From the line that contains "Task: Open file" to the final line of the records below, print each line exactly and leave every picture out.

*** Task inputs Section Begins ***

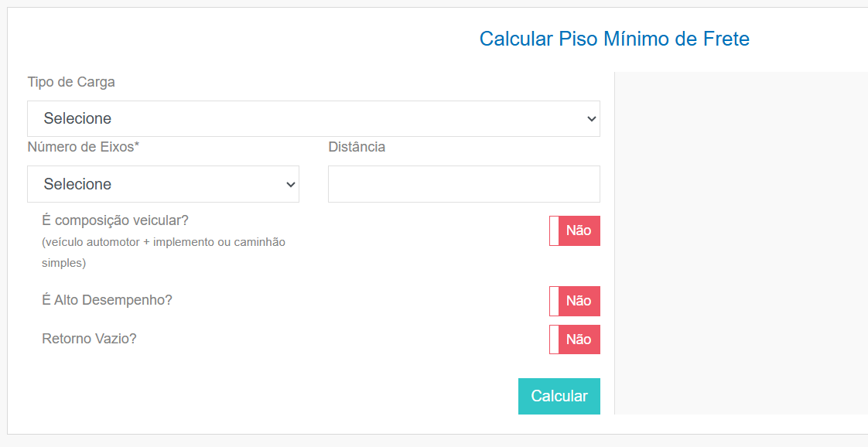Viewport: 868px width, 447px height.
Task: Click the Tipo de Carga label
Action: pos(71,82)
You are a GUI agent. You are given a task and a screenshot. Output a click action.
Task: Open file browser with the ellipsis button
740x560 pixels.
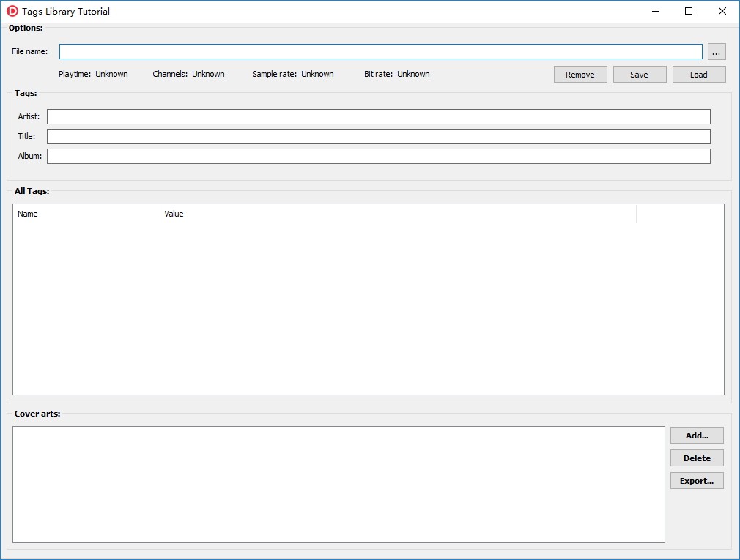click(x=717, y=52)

*** Task inputs Section Ends ***

→ Your solution
Task: Open file browser with the ellipsis button
740x560 pixels.
click(x=717, y=52)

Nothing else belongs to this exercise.